Ia menuturkan bahwa rekonsiliasi bukan sekadar kata kunci politik, melainkan pengalaman hidup yang mengubah arah sejarah Aceh. Konflik bersenjata yang berlangsung lebih dari tiga dekade antara Pemerintah Republik Indonesia dan Gerakan Aceh Merdeka (GAM) akhirnya mencapai titik balik pada 2005 melalui penandatanganan Perjanjian Damai Helsinki.
“Saat itu, duduk berhadapan dengan pihak yang dulu menjadi lawan, lalu menorehkan tanda tangan pada sebuah dokumen yang mengakhiri konflik panjang, adalah momen paling menentukan,” tuturnya.
Peristiwa itu, katanya lagi, menjadi bukti bahwa konflik yang paling keras sekalipun bisa diakhiri melalui dialog, kompromi, dan yang terpenting, kepercayaan.

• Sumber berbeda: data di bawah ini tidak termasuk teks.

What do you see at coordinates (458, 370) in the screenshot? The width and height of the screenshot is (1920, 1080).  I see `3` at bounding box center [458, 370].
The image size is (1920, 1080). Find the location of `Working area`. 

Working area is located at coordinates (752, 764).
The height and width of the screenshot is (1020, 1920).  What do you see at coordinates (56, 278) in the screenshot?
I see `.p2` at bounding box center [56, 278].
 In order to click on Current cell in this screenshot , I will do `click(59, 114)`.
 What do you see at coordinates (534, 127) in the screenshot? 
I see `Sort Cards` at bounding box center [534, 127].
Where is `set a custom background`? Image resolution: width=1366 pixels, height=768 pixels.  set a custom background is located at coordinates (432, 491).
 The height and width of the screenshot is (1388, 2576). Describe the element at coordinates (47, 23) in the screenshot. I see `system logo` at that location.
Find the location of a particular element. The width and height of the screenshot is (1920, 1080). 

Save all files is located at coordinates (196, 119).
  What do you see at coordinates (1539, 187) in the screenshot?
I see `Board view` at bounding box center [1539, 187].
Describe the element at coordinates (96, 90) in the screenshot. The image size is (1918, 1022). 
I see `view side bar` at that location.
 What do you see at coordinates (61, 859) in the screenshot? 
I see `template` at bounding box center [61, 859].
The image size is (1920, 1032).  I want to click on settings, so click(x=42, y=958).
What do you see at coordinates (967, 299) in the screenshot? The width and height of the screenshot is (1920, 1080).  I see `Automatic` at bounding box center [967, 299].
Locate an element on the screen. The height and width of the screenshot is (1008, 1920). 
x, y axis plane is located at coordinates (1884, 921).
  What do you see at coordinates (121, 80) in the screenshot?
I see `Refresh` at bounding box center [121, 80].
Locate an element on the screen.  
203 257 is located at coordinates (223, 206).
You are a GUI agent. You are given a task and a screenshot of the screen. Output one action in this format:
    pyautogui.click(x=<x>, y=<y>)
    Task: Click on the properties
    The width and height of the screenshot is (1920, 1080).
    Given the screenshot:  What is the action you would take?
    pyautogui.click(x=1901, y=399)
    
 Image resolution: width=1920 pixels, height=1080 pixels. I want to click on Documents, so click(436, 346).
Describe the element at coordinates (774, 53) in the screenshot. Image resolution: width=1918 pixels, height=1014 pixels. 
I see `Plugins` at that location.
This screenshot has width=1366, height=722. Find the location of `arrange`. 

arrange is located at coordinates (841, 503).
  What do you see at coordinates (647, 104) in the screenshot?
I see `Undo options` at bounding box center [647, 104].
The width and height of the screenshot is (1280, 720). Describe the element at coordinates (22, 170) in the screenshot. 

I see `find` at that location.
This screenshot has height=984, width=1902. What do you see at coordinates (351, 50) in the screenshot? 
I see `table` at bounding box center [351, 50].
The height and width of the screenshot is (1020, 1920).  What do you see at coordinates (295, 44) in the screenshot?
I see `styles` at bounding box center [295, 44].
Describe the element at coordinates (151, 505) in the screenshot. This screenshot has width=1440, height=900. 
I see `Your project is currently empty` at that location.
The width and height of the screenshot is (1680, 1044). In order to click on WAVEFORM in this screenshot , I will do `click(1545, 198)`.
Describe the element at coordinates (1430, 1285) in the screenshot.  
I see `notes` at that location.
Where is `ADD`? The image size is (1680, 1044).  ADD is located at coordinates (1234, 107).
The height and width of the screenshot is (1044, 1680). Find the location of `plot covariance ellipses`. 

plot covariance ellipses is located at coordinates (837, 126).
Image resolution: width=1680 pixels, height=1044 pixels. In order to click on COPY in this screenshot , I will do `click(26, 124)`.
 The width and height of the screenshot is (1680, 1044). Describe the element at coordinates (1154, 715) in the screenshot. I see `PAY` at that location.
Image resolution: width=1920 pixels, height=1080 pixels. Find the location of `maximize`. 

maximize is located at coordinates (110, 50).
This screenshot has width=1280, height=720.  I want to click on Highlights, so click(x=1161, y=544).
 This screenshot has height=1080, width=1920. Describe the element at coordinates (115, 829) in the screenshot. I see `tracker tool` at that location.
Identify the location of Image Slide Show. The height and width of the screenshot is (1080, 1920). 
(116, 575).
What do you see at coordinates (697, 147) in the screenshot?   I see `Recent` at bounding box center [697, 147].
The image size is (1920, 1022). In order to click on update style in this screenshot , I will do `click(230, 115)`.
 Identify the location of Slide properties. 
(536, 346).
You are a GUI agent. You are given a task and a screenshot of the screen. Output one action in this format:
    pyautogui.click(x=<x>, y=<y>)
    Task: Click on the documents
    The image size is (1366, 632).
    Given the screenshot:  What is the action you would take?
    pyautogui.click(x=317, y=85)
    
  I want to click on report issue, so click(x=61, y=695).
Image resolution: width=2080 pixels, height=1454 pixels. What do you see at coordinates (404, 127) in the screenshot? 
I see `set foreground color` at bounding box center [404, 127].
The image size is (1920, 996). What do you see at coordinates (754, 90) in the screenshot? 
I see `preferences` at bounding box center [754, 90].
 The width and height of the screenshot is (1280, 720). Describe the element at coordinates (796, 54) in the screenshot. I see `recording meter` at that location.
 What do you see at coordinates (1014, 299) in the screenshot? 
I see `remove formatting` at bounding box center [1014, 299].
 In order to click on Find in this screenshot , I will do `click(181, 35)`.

Dalam kesempatan itu, Wali Nanggroe juga menyinggung ASEAN Way, pendekatan khas kawasan yang menekankan musyawarah, konsensus, dan penghormatan terhadap kedaulatan negara. “Dalam perdamaian Aceh, fasilitator internasional memang menyediakan ruang netral. Namun, penggerak utama perdamaian adalah tekad dan inisiatif kami sendiri sebagai bangsa Indonesia dan rakyat Aceh,” ujarnya.
Ia menegaskan bahwa rekonsiliasi tidak bisa dipaksakan dari luar, melainkan harus lahir dari kepemilikan lokal, dengan dukungan internasional yang bersifat melengkapi, bukan mendominasi.
Dalam pandangannya, pelajaran dari Aceh juga relevan bagi berbagai krisis yang masih membayangi Asia Tenggara, mulai dari konflik di Myanmar hingga sengketa perbatasan antarnegara. “Jika kita mengecualikan satu pihak, kita memperpanjang jurang ketidakpercayaan. Jika kita merangkul semua pihak, kita menanam benih rekonsiliasi,” sebutnya.
Wali Nanggroe menilai bahwa di tengah meningkatnya ketegangan global dan mandeknya proses perdamaian dunia, Asia Tenggara menawarkan model alternatif: pendekatan yang tulus dan berlandaskan martabat manusia, bukan dominasi geopolitik.
“Dunia bisa belajar dari Aceh, dari Mindanao, dari Timor-Leste, bahwa rekonsiliasi tetap mungkin, bahkan setelah puluhan tahun perang. Kuncinya bukan pada kekuatan militer, melainkan pada keberanian moral untuk mengubah kecurigaan menjadi kepercayaan, dan musuh menjadi mitra,” ujarnya.
Menutup pidatonya, Wali Nanggroe menegaskan bahwa rekonsiliasi adalah perjalanan panjang yang membutuhkan kesabaran dan kerendahan hati. “Ukuran sejati rekonsiliasi bukan pada tanda tangan di atas kertas, melainkan pada kehidupan yang bangkit kembali, anak-anak yang tumbuh tanpa rasa takut, dan harapan yang Asia Tenggara dapat persembahkan kepada dunia yang begitu merindukan perdamaian,” pungkasnya.